The task: Retype the records below exactly as they stand, but with no images.

Collected data entries
--
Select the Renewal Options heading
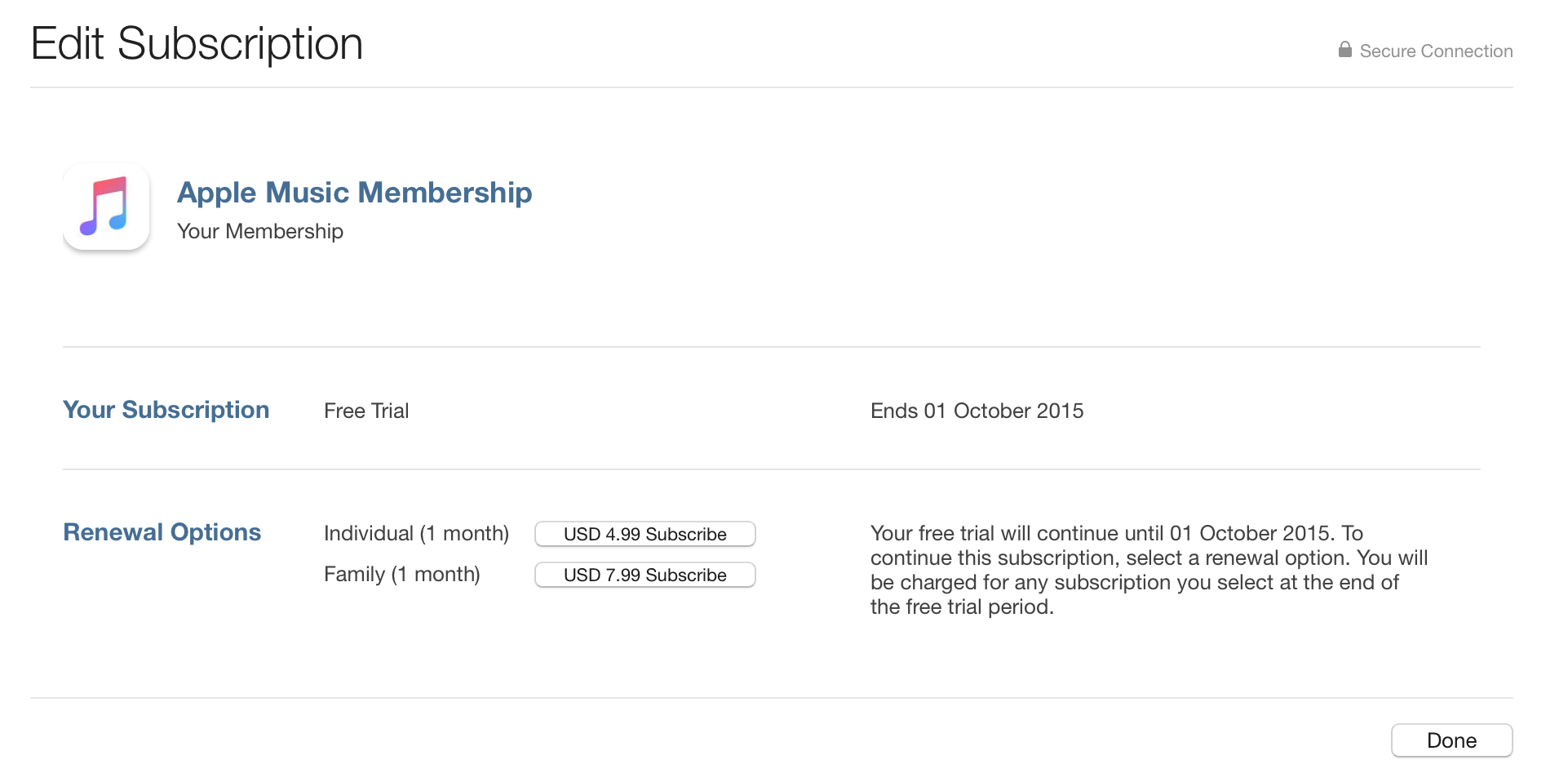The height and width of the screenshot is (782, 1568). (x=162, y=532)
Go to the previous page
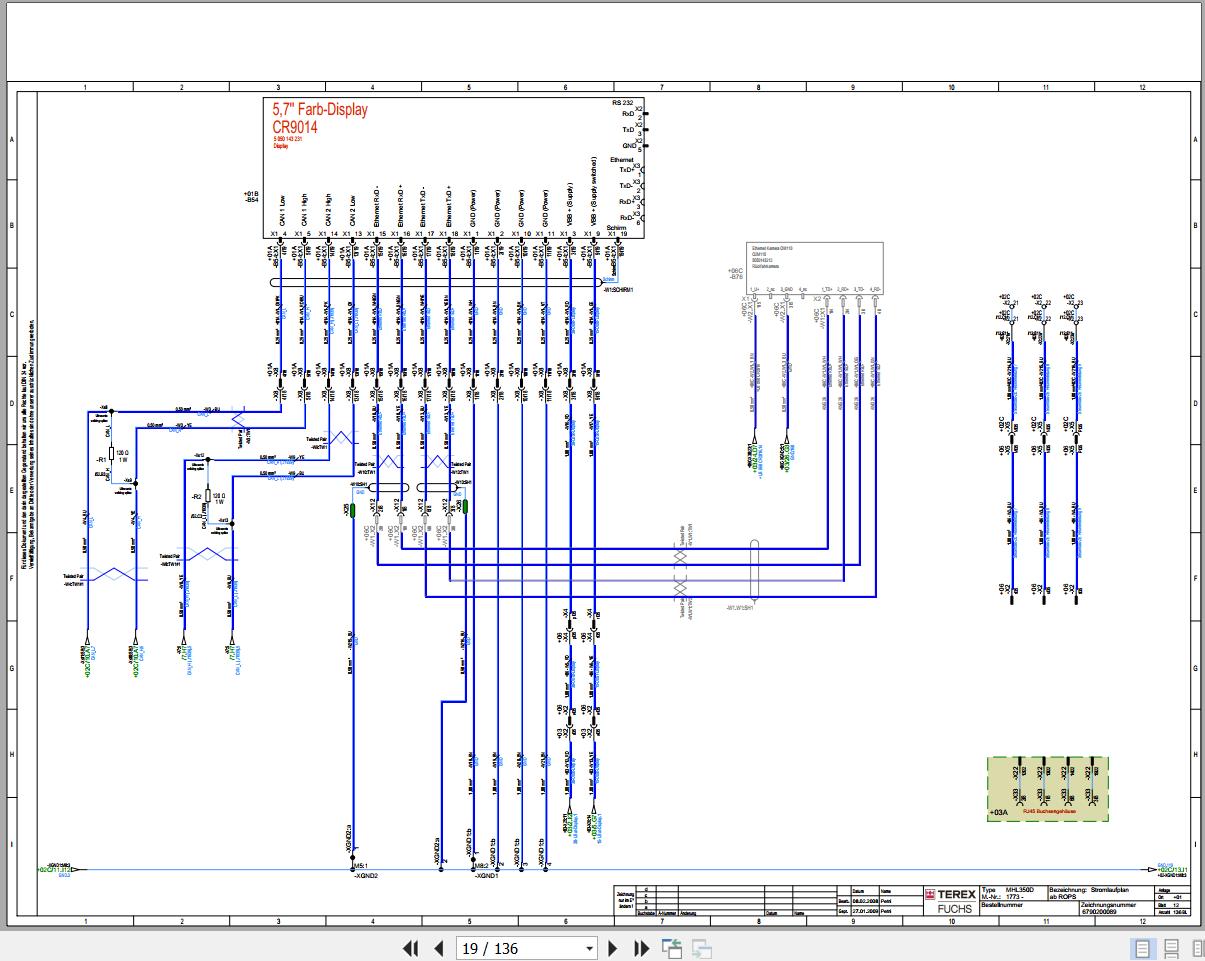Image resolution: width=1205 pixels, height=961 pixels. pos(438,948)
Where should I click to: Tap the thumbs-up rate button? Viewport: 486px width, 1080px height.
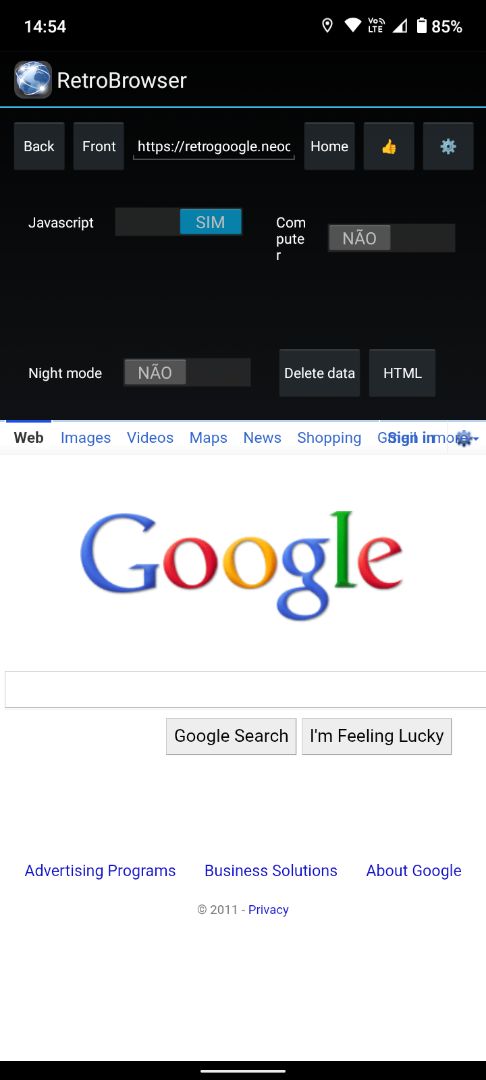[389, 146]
--
Response:
Select the Renewal Options heading
The height and width of the screenshot is (782, 1568). (x=162, y=532)
Go to the previous page
Image resolution: width=1205 pixels, height=961 pixels. pos(438,948)
Where should I click to: Tap the thumbs-up rate button? Viewport: 486px width, 1080px height.
[389, 146]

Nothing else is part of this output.